[lttng-dev] Using lttng-ust with xenomai

Norbert Lange nolange79 at gmail.com
Fri Nov 22 14:57:57 EST 2019


Am Fr., 22. Nov. 2019 um 20:00 Uhr schrieb Mathieu Desnoyers
<mathieu.desnoyers at efficios.com>:
>
> ----- On Nov 22, 2019, at 12:44 PM, Norbert Lange nolange79 at gmail.com wrote:
>
> > Am Fr., 22. Nov. 2019 um 16:52 Uhr schrieb Jan Kiszka <jan.kiszka at siemens.com>:
> >>
> >> On 22.11.19 16:42, Mathieu Desnoyers wrote:
>
> [...]
>
> >
> >
> >> >
> >> > That's indeed a good point. I suspect membarrier may not send any IPI
> >> > to Xenomai threads (that would have to be confirmed). I suspect the
> >> > latency introduced by this IPI would be unwanted.
> >>
> >> Is an "IPI" a POSIX signal here? Or are real IPI that delivers an
> >> interrupt to Linux on another CPU? The latter would still be possible,
> >> but it would be delayed until all Xenomai threads on that core eventual
> >> took a break (which should happen a couple of times per second under
> >> normal conditions - 100% RT load is an illegal application state).
> >
> > Not POSIX, some inter-thread interrupts. point is the syscall waits
> > for the set of
> > registered *running* Linux threads.
>
> Just a small clarification: the PRIVATE membarrier command does not *wait*
> for other threads, but it rather ensures that all other running threads
> have had IPIs that issue memory barriers before it returns.

Ok, normal linux IRQs have to wait till Xenomai gives the cores back,
hence the waiting.

>
> >> >
> >> > Another thing to make sure is to have a glibc and Linux kernel which perform
> >> > clock_gettime() as vDSO for the monotonic clock, because you don't want a
> >> > system call there. If that does not work for you, you can alternatively
> >> > implement your own lttng-ust and lttng-modules clock plugin .so/.ko to override
> >> > the clock used by lttng, and for instance use TSC directly. See for instance
> >> > the lttng-ust(3) LTTNG_UST_CLOCK_PLUGIN environment variable.
> >>
> >> clock_gettime & Co for a Xenomai application is syscall-free as well.
> >
> > Yes, and that gave me a deadlock already, if a library us not compiled
> > for Xenomai,
> > it will either use the syscall (and you detect that immediatly) or it
> > will work most of the time,
> > and lock up once in a while if a Linux thread took the "writer lock"
> > of the VDSO structures
> > and your high priority xenomai thread is busy waiting infinitely.
> >
> > Only sane approach would be to use either the xenomai function directly,
> > or recreate the function (rdtsc + interpolation on x86).
> > Either compiling/patching lttng for Cobalt (which I really would not
> > want to do) or using a
> > clock plugin.
> > If the later is supposed to be minimal, then that would mean I would
> > have to get the
> > interpolation factors cobalt uses (without bringing in libcobalt).
> >
> > Btw. the Xenomai and Linux monotonic clocks arent synchronised at all
> > AFAIK, so timestamps will
> > be different to the rest of Linux.
> > On my last plattform I did some tracing using internal stamp and
> > regulary wrote a
> > block with internal and external timestamps so those could be
> > converted "offline".
> > Anything similar with lttng or tools handling the traces?
>
> Can a Xenomai thread issue clock_gettime(CLOCK_MONOTONIC) ?

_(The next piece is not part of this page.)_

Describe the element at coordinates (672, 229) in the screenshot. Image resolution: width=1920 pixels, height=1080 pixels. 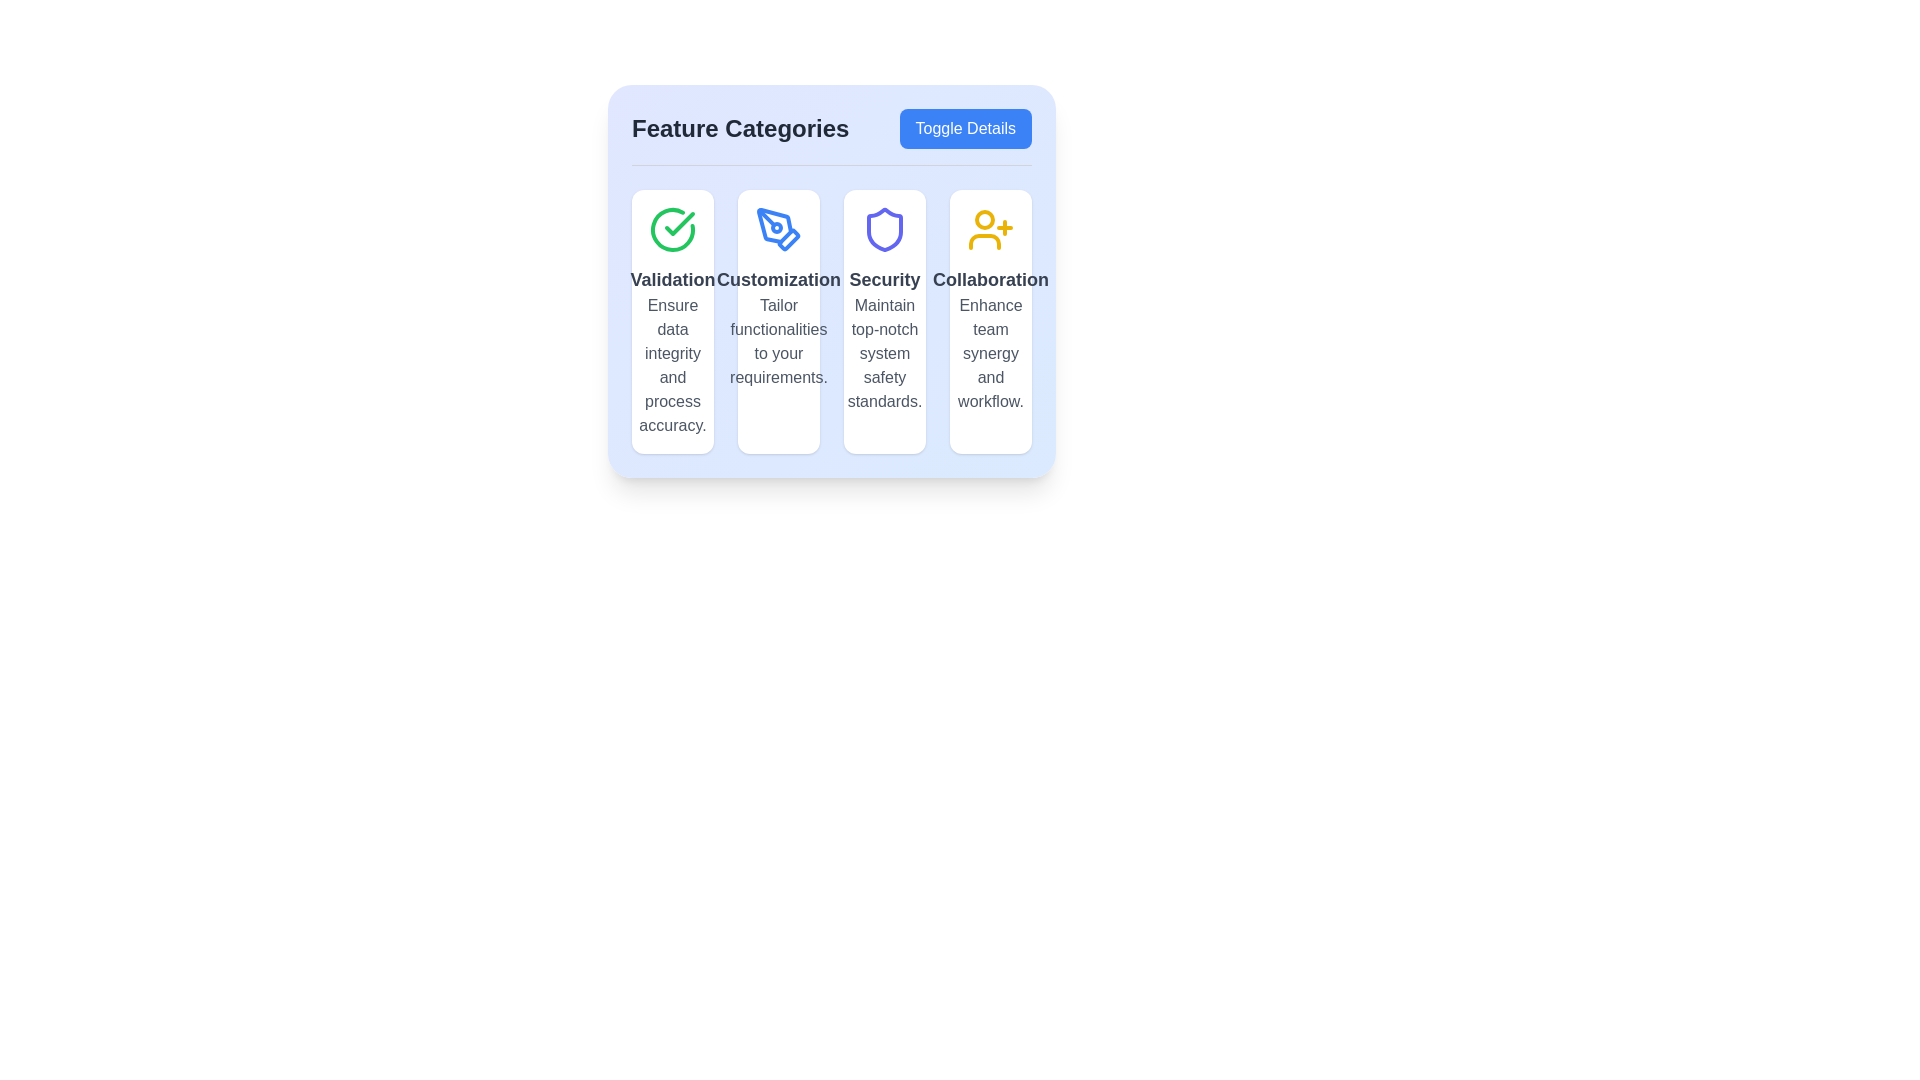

Yes it can, if the calls goes through the VDSO, then it mostly works.
And once in a while deadlocks the system if a Xenomai thread waits for a
spinlock that the Linux kernel owns and doesnt give back as said thread will
not let the Linux Kernel run (as described above).

>
> AFAIK we don't have tooling to do what you describe out of the box,
> but it could probably be implemented as a babeltrace 2 filter plugin.

There are alot ways to do that, I hoped for some standardized way.